=== Section Start ===

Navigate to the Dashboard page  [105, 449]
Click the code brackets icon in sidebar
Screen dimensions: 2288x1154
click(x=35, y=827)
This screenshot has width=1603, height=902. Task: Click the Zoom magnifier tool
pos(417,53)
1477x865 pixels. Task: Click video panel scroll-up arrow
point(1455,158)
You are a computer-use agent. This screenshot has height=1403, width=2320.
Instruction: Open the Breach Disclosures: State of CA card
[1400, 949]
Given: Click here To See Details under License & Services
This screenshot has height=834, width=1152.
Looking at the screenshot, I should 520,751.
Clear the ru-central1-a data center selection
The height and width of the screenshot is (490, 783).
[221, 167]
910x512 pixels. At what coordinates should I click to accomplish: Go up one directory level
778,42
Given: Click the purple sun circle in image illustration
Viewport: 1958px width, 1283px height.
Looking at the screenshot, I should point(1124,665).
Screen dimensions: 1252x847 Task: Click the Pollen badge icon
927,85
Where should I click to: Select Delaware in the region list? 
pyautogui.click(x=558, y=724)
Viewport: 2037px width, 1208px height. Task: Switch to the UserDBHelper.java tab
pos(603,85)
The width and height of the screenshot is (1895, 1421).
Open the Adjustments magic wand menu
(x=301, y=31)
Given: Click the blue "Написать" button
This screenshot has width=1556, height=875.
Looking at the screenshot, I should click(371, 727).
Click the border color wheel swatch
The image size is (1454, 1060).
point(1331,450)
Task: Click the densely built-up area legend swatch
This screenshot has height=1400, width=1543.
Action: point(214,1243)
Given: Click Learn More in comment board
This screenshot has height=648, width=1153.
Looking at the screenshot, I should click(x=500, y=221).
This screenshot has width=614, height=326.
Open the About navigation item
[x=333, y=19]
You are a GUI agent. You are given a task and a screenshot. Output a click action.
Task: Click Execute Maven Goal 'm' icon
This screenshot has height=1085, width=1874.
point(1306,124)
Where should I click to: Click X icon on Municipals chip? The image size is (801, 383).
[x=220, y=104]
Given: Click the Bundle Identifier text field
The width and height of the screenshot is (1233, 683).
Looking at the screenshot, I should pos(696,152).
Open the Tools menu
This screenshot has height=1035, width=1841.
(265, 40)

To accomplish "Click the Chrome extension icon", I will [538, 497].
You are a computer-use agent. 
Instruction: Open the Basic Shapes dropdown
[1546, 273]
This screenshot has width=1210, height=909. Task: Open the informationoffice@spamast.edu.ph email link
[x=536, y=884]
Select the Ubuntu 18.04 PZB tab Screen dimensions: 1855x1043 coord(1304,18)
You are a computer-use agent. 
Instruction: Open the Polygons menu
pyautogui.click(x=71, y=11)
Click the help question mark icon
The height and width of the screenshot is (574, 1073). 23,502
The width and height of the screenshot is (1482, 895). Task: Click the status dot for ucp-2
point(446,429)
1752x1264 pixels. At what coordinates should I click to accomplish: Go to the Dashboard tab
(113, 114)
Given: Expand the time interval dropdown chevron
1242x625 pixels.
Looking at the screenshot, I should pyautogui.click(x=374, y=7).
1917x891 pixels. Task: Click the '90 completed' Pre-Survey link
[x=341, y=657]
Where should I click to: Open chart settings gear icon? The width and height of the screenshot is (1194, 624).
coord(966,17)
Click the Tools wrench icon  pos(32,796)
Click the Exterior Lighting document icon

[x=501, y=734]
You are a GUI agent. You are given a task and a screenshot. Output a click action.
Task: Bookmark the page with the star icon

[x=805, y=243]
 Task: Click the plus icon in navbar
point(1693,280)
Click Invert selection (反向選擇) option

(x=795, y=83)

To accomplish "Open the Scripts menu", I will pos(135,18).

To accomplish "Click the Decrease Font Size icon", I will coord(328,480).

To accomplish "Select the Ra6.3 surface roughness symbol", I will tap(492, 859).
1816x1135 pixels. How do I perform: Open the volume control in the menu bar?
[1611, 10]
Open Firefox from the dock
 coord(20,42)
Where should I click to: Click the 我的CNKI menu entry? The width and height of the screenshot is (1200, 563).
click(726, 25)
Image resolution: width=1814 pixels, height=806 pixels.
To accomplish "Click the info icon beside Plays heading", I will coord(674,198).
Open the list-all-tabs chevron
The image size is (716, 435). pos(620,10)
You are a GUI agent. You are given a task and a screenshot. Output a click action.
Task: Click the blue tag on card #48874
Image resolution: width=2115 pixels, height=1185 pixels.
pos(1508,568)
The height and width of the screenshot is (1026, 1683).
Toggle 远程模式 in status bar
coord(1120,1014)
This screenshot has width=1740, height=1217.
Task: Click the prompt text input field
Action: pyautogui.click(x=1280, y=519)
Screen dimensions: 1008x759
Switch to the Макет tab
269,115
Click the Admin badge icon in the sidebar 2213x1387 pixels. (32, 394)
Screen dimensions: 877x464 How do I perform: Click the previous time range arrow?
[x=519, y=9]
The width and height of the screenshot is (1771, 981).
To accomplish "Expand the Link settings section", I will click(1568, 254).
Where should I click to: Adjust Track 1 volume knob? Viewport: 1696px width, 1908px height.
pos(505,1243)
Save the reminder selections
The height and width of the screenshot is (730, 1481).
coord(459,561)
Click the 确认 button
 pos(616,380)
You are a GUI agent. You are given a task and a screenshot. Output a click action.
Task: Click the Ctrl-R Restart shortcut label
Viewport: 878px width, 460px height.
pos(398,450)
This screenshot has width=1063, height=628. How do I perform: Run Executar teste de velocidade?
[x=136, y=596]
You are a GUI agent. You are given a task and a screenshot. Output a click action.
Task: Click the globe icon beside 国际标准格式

=== Section End ===

— Problem statement —
From the listing above, copy all lines holding the word "swatch".

— Your response —
Click the border color wheel swatch
Task: Click the densely built-up area legend swatch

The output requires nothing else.